Selected excerpt
┄┄┄┄┄┄┄┄┄┄┄┄┄┄┄┄┄┄┄┄

Clarence Lawson Wood
Clarence came from a distinguished artistic family. He studied at the Slade Art School and Calderons School of animal Painting. He was also a member of The London Sketch Club. As well as being a postcard artist, he drew for adverts and calendars and his work was featured in many magazine of the 1920 and 1930s, such as ‘The Sketch’. He is mainly known for his ‘Grandpops cheeky monkeys’ and pre-historic series of cave men and women and parrots. He also produced comics, military and cats. He was a great friend of Tom Browne and died in 1957.

Donald McGill
He was the father of the saucy postcard with his buxom characters, cute kids and double entendres. His cards have been banned by magistrates and town councils and in 1906 a shopkeeper was fined £20 for selling a McGill card. McGill was prosecuted for forgery after he painteda pound not on a card.

┄┄┄┄┄┄┄┄┄┄┄┄┄┄┄┄┄┄┄┄

Records excerpted from a collection
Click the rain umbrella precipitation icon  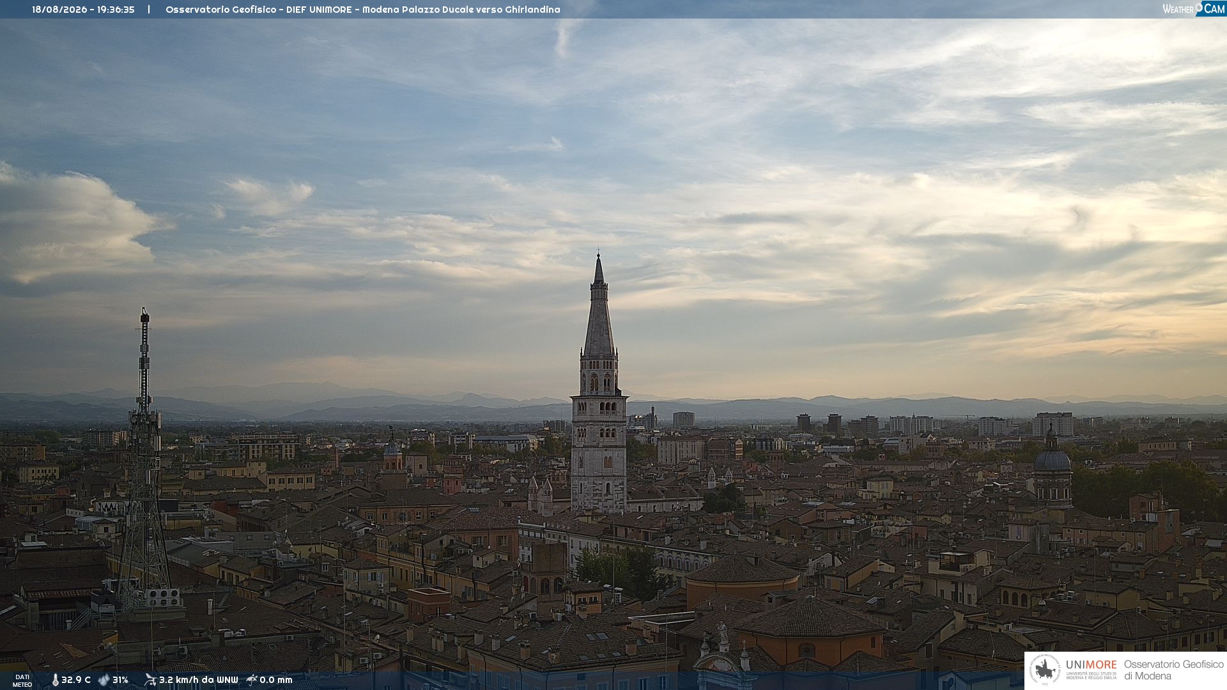point(252,680)
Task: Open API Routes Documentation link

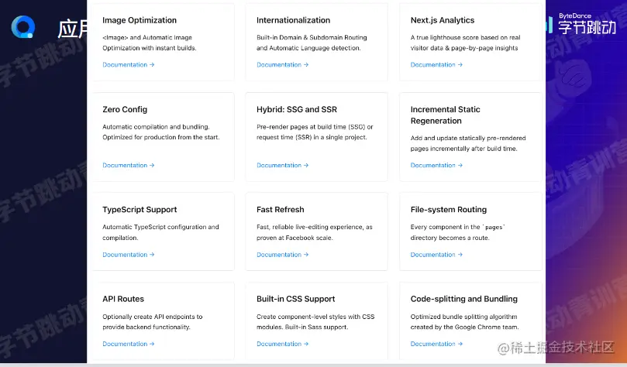Action: click(128, 344)
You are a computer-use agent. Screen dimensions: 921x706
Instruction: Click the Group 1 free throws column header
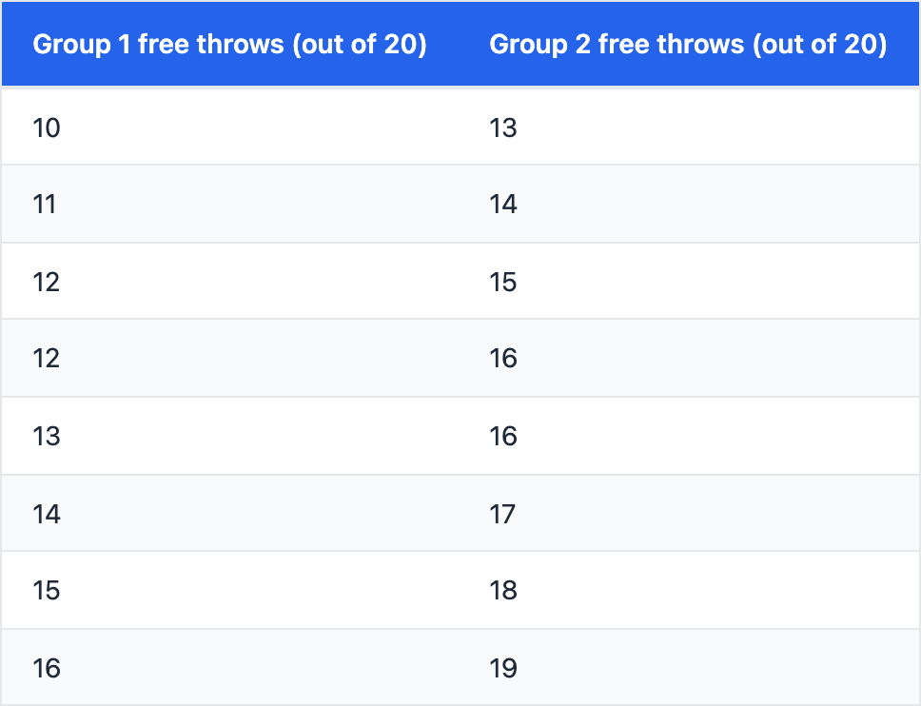pyautogui.click(x=229, y=45)
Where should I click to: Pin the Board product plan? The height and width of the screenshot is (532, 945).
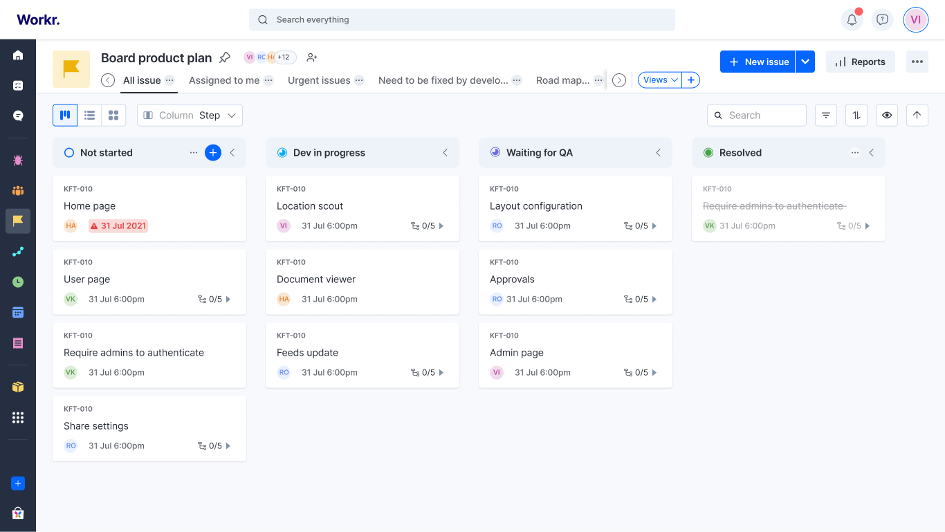[225, 57]

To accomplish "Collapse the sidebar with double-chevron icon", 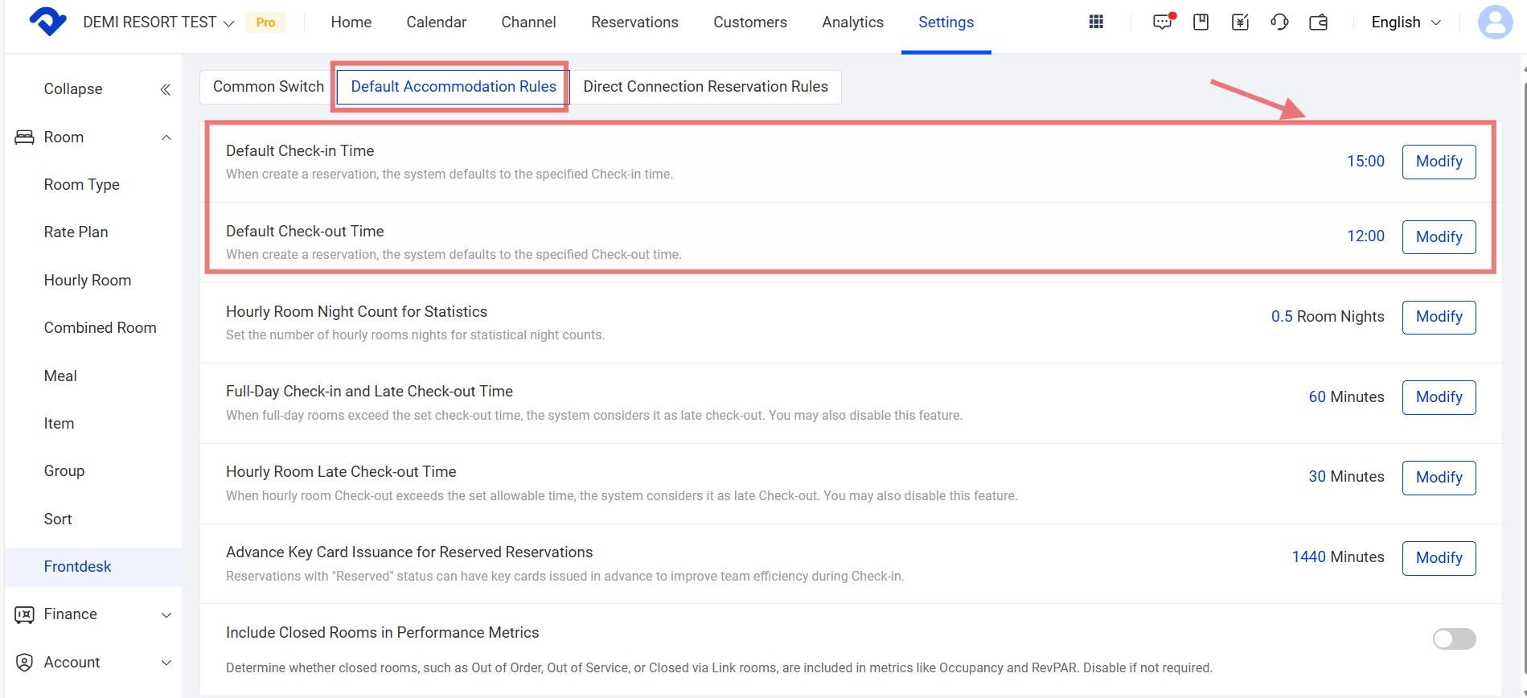I will pyautogui.click(x=165, y=89).

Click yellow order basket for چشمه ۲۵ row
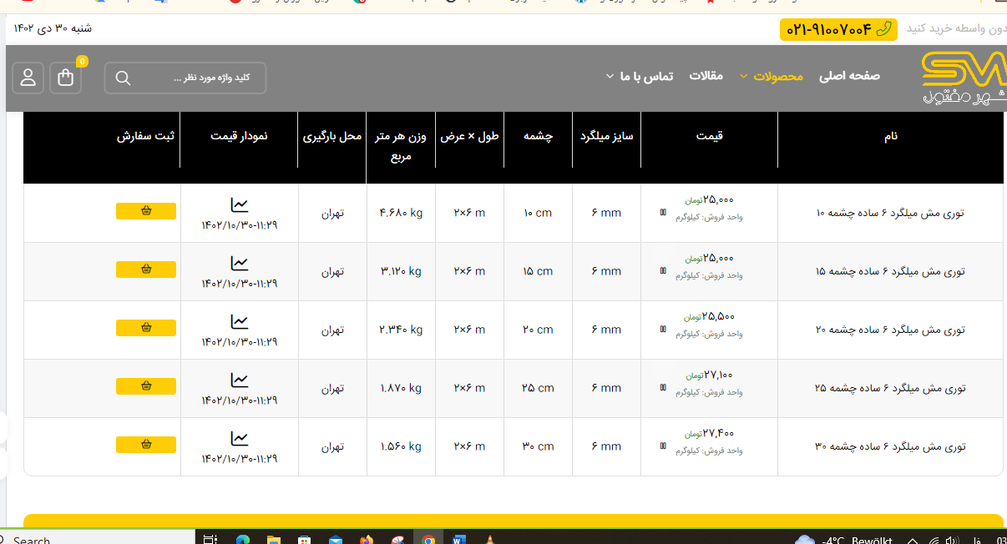146,386
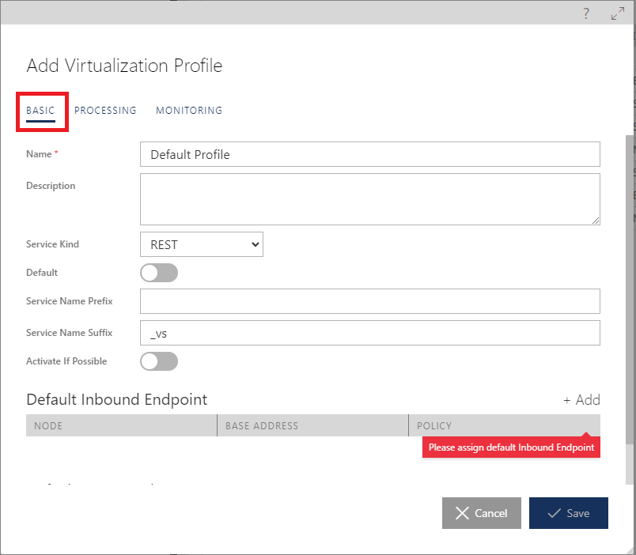Click into the Name text field

[369, 155]
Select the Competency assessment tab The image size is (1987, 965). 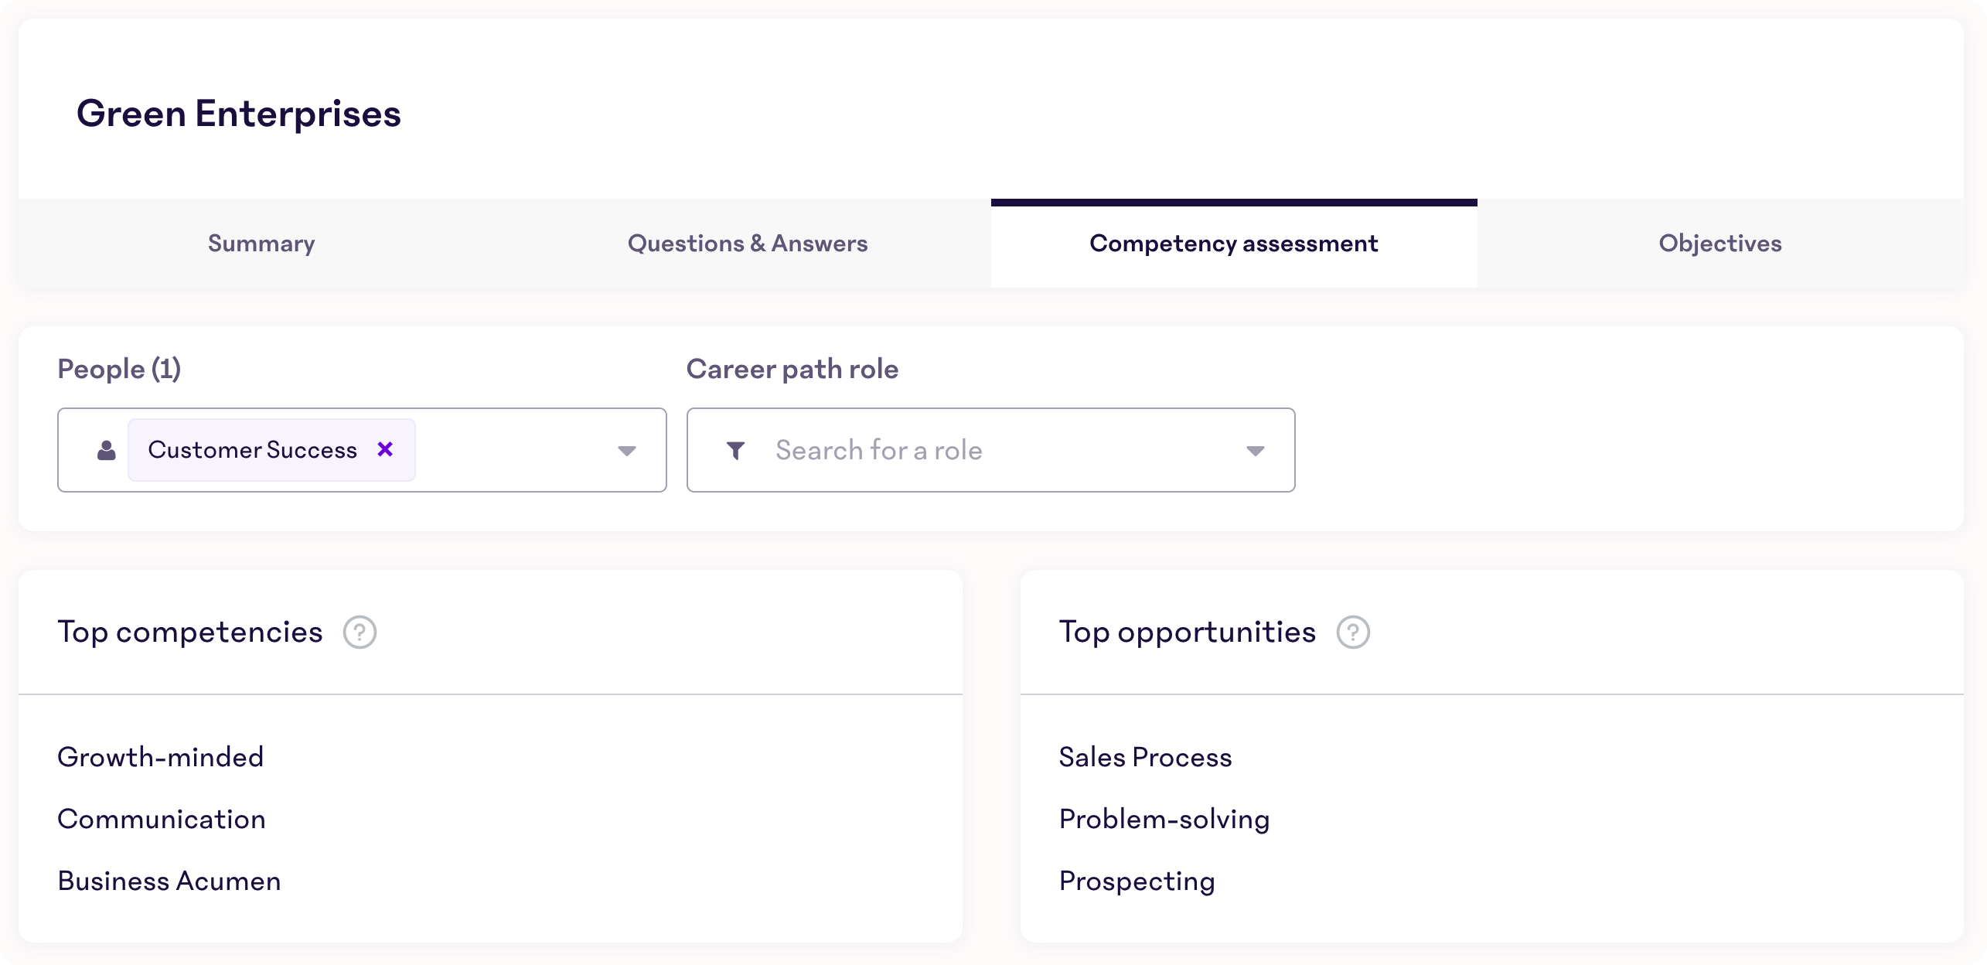(x=1233, y=244)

┄┄┄┄┄┄┄┄┄┄┄┄┄┄┄┄┄┄┄┄

Objectives
1. Translate the sentence "He was also a member of The London Sketch Club." from the text on postcard artists into Spanish.
2. Carry on the text on postcard artists from the point where it stops.
These records are separate material and have no connection to the text on postcard artists.

Answer set
1. También era miembro del London Sketch Club.

2.
Charles Dana Gibson
He was President of the Society of Illustrators during World War I and directed propoganda designs for the US War Effort. After the ware he became owner and editor of Life Magazine. Most of his postcards were acutely observed, humorous situations of Edwardian middle class, especially their courtship rituals. He was of course, more famous for his ‘Gibson Girl’, modelled on his wife Irene Langhorne, sister of Lady Astor, though Camille Clifford often posed for him too. She is the one that usually takes the credit as she was known as ‘The Gibson Girl’.

Clare Victor Dwiggins
“Dwig” was born in Wilmington, Ohio in 1873. He quit school in 1889 and went to work in an architects office. He made a career move in 1897, taking a job as a cartoonist on The St Louis Dispatch, earning two dollars a week. After a few years he worked only in the winter and speent the summer as a hobo and he started a travelling college and became known as the professor of freehand drawing. Dwig was later hired by the estate of Mark Twain to depict the lives of Tom Sawyer and Huckleberry Finn. He first found fame on postcards by producing eight drawn views for a book called Whimlets for the Henry T Coats Co, which are very rare cards. Raphael Tuck became interested in this work and published 17 different series of them, including ‘Smiles’, ‘School Days’ and adverts for Butterkrust Bread.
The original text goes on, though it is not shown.